Chartered by Pacific Coast Steamship Company of San Francisco, California, in 1914 for merchant service along the coast of northern California and Oregon.

She was subsequently purchased for $300,000 on September 27, 1917, by Oliver J. Olson & Company of San Francisco and renamed SS Florence Olson in June 1923.

Florence Olson was purchased by the Navy from her owner 3 May 1942; renamed Malanao 6 May 1942; converted for Navy use by General Engineering & Drydock Company, Alameda, California, 23 May 1942; and commissioned 3 June 1942.

==World War service ==
Following completion of conversion 6 July, Malanao carried a cargo of lumber to the Hawaiian Islands in August. Assigned to Service Squadron 8, Pacific Fleet Service Force, she operated during the remainder of the war among islands of the Hawaiian chain and to islands in Polynesia and the central Pacific Ocean.
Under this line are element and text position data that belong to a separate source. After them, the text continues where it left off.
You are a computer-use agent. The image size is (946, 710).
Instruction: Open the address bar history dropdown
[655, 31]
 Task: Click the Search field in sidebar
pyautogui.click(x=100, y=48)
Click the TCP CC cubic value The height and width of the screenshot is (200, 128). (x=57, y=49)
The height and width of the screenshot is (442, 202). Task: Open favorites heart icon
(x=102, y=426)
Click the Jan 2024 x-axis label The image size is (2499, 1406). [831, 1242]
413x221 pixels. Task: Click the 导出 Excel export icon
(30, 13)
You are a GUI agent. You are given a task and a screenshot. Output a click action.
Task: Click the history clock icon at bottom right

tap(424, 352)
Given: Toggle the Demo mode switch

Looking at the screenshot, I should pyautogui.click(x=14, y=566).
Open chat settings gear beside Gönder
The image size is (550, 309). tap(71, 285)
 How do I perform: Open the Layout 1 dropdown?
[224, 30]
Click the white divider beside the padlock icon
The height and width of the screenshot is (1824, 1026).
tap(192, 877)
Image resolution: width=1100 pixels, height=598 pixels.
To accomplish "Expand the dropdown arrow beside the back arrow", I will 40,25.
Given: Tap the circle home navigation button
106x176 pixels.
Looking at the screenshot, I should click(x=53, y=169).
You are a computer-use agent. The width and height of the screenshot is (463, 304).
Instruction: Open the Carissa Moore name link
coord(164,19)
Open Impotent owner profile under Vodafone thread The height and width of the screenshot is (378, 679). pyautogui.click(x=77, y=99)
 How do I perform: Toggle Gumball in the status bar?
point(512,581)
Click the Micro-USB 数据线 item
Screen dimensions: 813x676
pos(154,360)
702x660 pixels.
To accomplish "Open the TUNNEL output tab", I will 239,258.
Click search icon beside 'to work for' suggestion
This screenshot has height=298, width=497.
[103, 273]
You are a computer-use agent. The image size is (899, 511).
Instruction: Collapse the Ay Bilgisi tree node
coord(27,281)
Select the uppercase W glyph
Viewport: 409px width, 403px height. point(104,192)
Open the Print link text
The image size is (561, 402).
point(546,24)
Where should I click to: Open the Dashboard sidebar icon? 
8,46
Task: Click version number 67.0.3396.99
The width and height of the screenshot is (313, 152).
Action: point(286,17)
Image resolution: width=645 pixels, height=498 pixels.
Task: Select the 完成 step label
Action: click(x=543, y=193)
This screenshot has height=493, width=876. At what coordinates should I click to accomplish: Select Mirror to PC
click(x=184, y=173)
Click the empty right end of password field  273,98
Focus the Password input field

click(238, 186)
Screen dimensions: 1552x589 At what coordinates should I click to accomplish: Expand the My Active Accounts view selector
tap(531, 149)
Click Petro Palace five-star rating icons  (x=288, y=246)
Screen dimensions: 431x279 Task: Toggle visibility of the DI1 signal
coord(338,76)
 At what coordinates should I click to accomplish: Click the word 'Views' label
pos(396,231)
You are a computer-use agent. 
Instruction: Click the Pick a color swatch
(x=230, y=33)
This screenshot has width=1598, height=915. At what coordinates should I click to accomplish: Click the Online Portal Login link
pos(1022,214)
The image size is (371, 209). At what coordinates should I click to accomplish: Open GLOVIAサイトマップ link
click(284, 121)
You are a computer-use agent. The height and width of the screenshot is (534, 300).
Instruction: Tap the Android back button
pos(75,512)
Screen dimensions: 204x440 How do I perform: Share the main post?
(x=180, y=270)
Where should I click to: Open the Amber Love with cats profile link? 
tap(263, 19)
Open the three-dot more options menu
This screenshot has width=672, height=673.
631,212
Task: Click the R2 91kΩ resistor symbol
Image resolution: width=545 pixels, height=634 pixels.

Loaded with general cargo, construction equipment, and at times ammunition, in 1943 she completed 23 runs to Hawaiian ports as well as to American bases on Johnston, Palmyra, Christmas, Fanning, and Canton Islands. Shortly after the securing of Makin Island, in the Gilbert Islands, 23 November 1943, she arrived there with general cargo. She maintained her busy pace of operations in 1944 and included three round trips between Hawaii and Seattle, Washington.

During the first six months of 1945 she made 13 supply runs to island bases in the Hawaiian perimeter.

Malanao reached Pearl Harbor from her final cargo run 28 June 1945. She remained there until 28 September when she steamed to San Francisco, California, arriving 10 October.

==Post-war decommissioning==
She decommissioned at Mare Island 18 February 1946, and her name was struck from the Navy List 12 March 1946. Her hull was scrapped at Mare Island 4 June 1946.